[begin MATERIAL FOR THIS TASK]

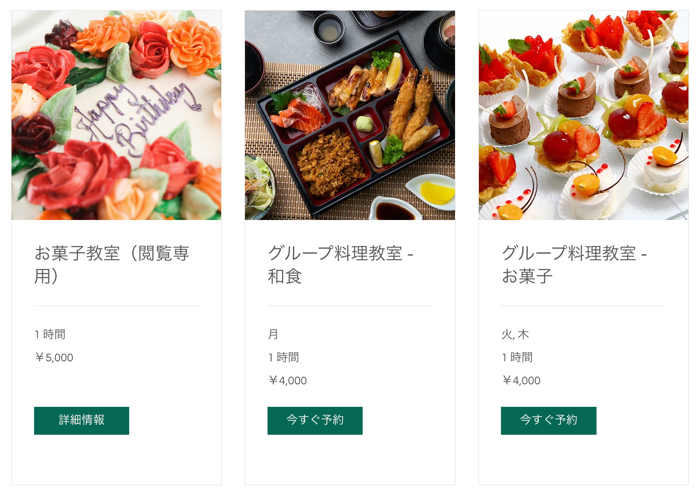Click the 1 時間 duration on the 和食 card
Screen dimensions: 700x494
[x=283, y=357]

[end MATERIAL FOR THIS TASK]
[begin MATERIAL FOR THIS TASK]

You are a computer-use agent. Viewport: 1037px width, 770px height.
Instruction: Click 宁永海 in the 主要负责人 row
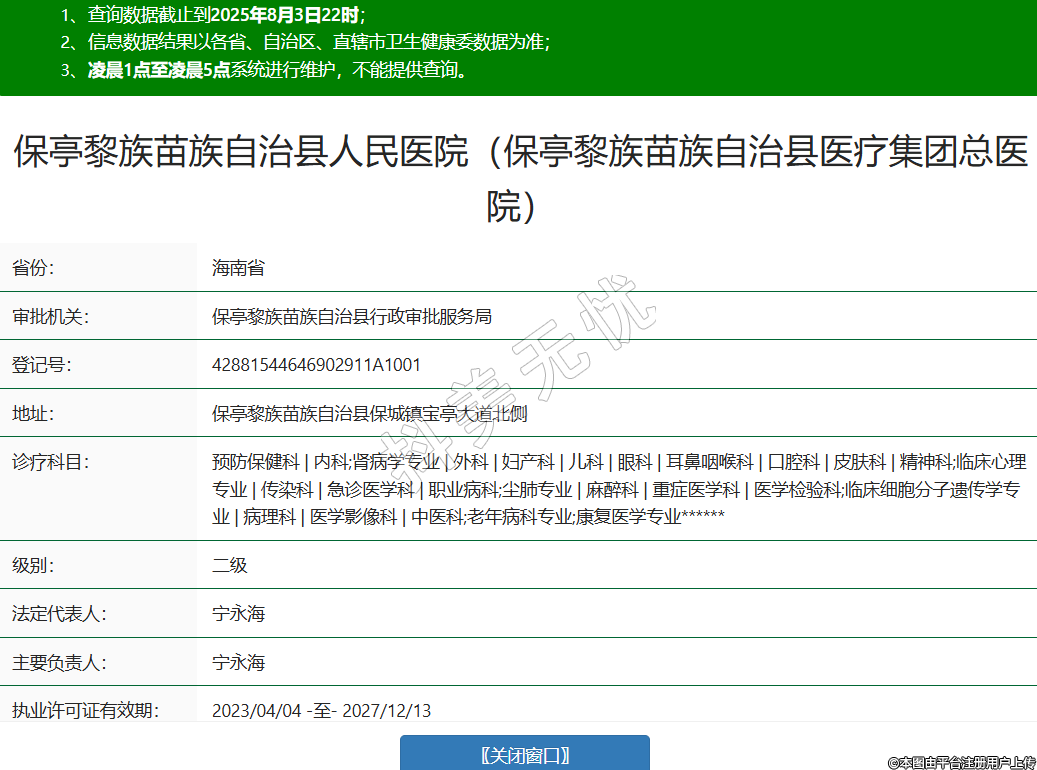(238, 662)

[end MATERIAL FOR THIS TASK]

*THE EXERCISE*
Give the lines as a numbered list, skipping blank lines and leaving out the pictures. Start at the line containing "Click the 1 時間 duration on the 和食 card" and finish after the line containing "[x=283, y=357]".

*EXERCISE RESULT*
1. Click the 1 時間 duration on the 和食 card
2. Screen dimensions: 700x494
3. [x=283, y=357]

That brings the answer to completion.